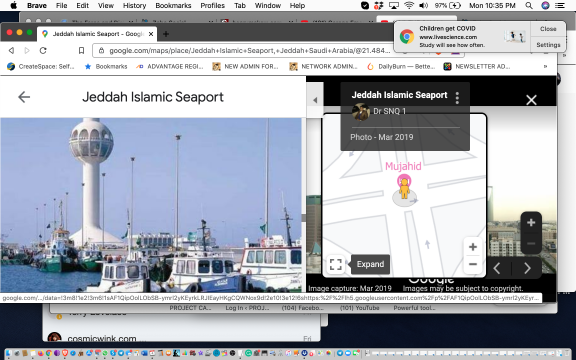
Task: Click the Expand minimap icon
Action: click(335, 264)
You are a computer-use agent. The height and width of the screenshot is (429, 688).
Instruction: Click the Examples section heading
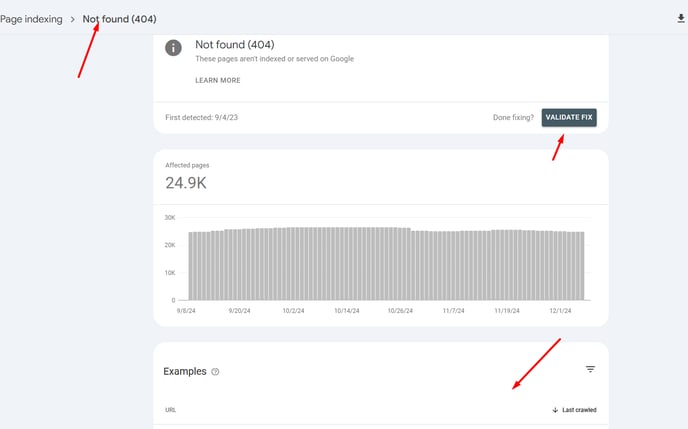click(x=185, y=372)
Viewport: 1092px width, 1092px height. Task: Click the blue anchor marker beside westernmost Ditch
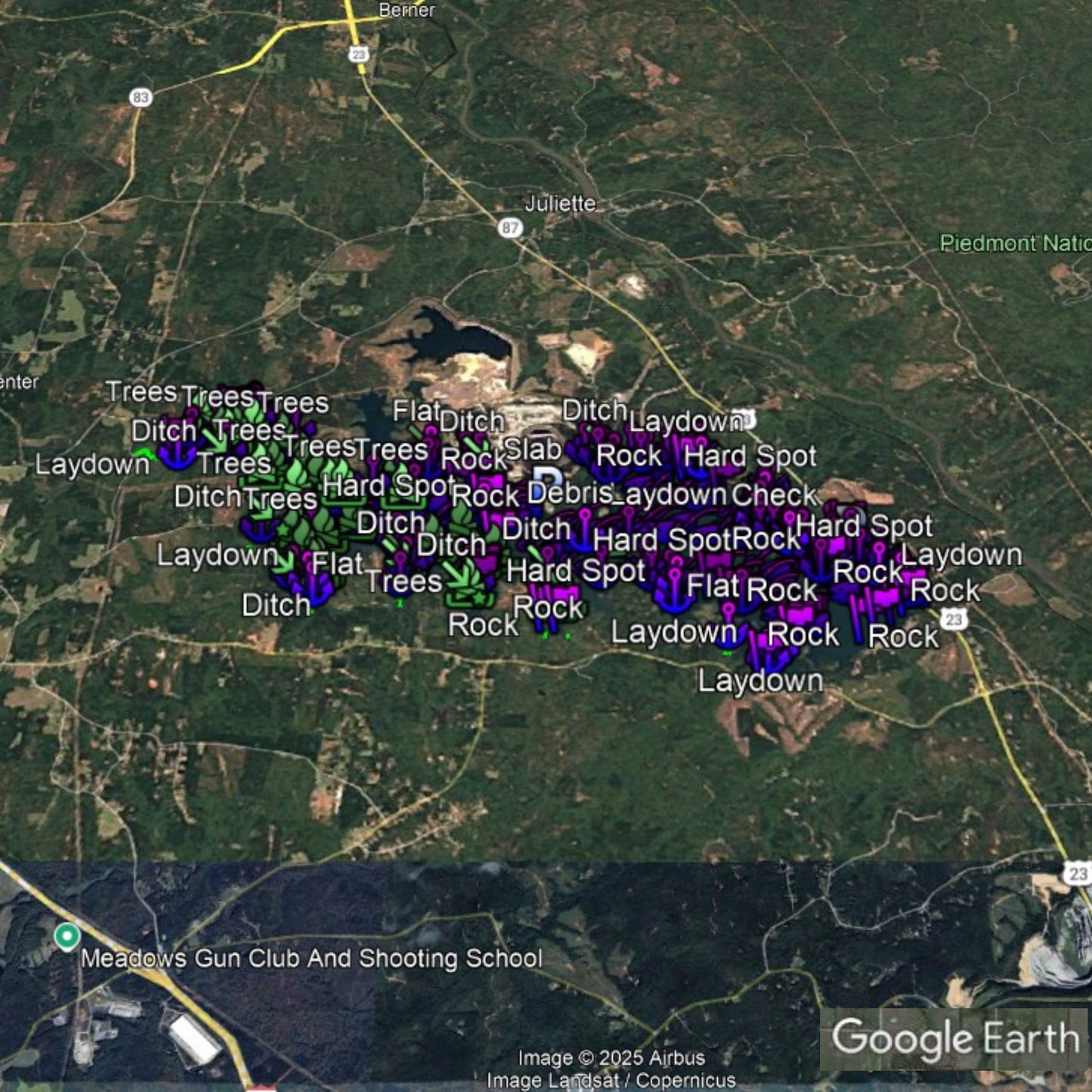point(178,454)
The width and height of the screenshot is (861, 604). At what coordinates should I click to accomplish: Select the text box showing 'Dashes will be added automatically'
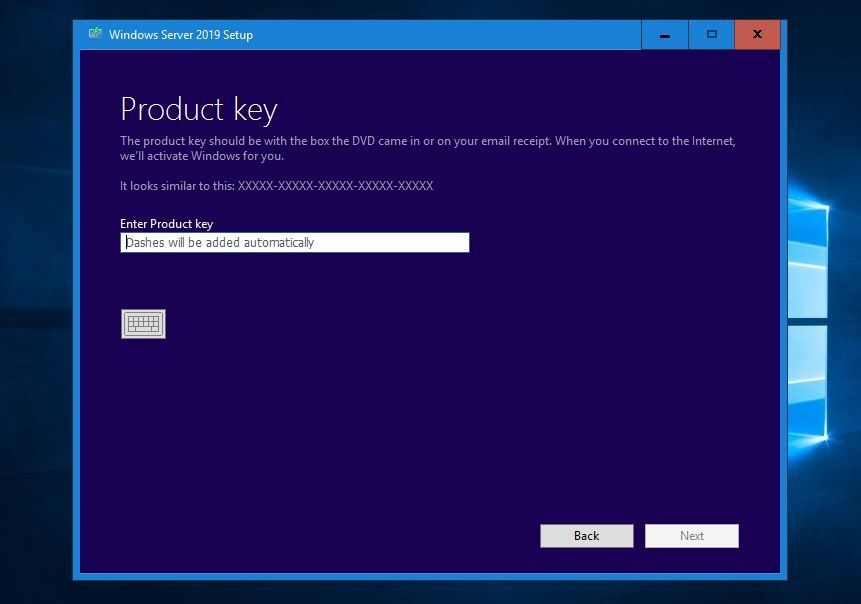point(294,242)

Instructions for the task: Nothing but the lines from the line with "Instruction: Click the" through the end of the listing should appear in the answer, each duplicated exactly, without pictures.

Answer box:
Instruction: Click the Examples section heading
click(x=185, y=372)
Viewport: 1092px width, 1092px height. Task: Click the blue anchor marker beside westernmost Ditch
point(178,454)
The width and height of the screenshot is (861, 604). At what coordinates should I click to accomplish: Select the text box showing 'Dashes will be added automatically'
point(294,242)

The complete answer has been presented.